STATED EXERCISE A
According to the text on SATA storage, during what period does a disk usually fail?

Chris Wood, a director of technical sales and marketing at Sun, says SATA reliability is a "very significant issue." Wood says that when a disk fails, it usually occurs during its first 30 days of use, and that failure rate is higher when the disk manufacturers perform a shorter burn-in cycle, as is often the case with SATA disks. So, Sun adds a longer burn-in cycle and provides monitoring tools for SATA disks in service. For the future, the company is also looking at installing extra hot spares in every array that can be turned on when needed.

Most SATA arrays will be RAID protected, which will mitigate many of the reliability concerns, providing ample insurance if a drive fails. A second drive failure while the first is rebuilding could be a problem, but vendors are already addressing this somewhat unlikely occurrence. Network Appliance Inc. introduced double parity RAID (RAID-DP) with version 6.5 of its Data Ontap operating system. RAID-DP adds a second diagonal parity stripe and another parity disk to a RAID set to further safeguard the disks.

Another approach to improve reliability involves adding dual-port capability to single-ported SATA drives to provide redundant data paths. This technique is used by Engenio Information Technologies Inc. (formerly LSI Logic) in its SATA storage systems. Hewlett-Packard Co. (HP) is taking a similar tack with Fibre-Attached Technology Adapted (FATA), which it developed with Seagate Technology. FATA provides a dual-port FC interface for SATA drives, which improves reliability and allows mixing low-cost and FC drives in a single HP EVA array. These enhancements may kick up the cost of SATA disk systems a bit, but they will still offer substantial cost savings over their FC counterparts.

What's driving secondary storage?
There are many factors that contribute to the feasibility of adding secondary storage in a tiered architecture:

Growing data stores on primary storage
Continuing high prices for high-end storage vs. lower priced ATA and Serial ATA (SATA) disks
Greater capacities available with ATA/SATA disks
future generations of SATA will match or surpass Fibre Channel performance
Backup inefficiencies using tape
Regulatory compliance
The need to better control data management
Business continuity/disaster recovery
Availability of low-cost connectivity
Virtualization makes it easier to mix arrays and add lower cost disks

Making data safer
Today, secondary storage is most often used to bolster data protection activities. Traditional backup to tape has significant shortcomings, most notably the time required for daily and weekly backups and the difficulties of recovering archived data from tape. With far greater ease of use and faster access speeds, secondary storage is an ideal remedy for backup woes.

DATA EXCERPTS
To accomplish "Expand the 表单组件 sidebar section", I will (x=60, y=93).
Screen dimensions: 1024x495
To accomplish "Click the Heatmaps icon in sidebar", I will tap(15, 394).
...
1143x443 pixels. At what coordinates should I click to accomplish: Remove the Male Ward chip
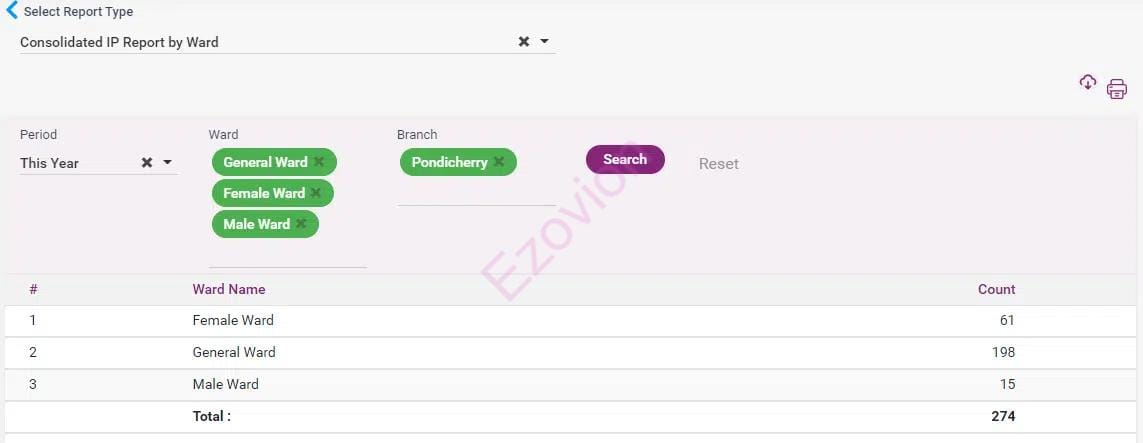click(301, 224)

STATED EXERCISE B
Recast the records from the line with "will (x=60, y=93)." to the line with "will tap(15, 394)." as a JSON list of strings, one string per line, with blank lines left out.

RESPONSE A
During its first 30 days of use.

RESPONSE B
[
  "To accomplish \"Expand the 表单组件 sidebar section\", I will (x=60, y=93).",
  "Screen dimensions: 1024x495",
  "To accomplish \"Click the Heatmaps icon in sidebar\", I will tap(15, 394)."
]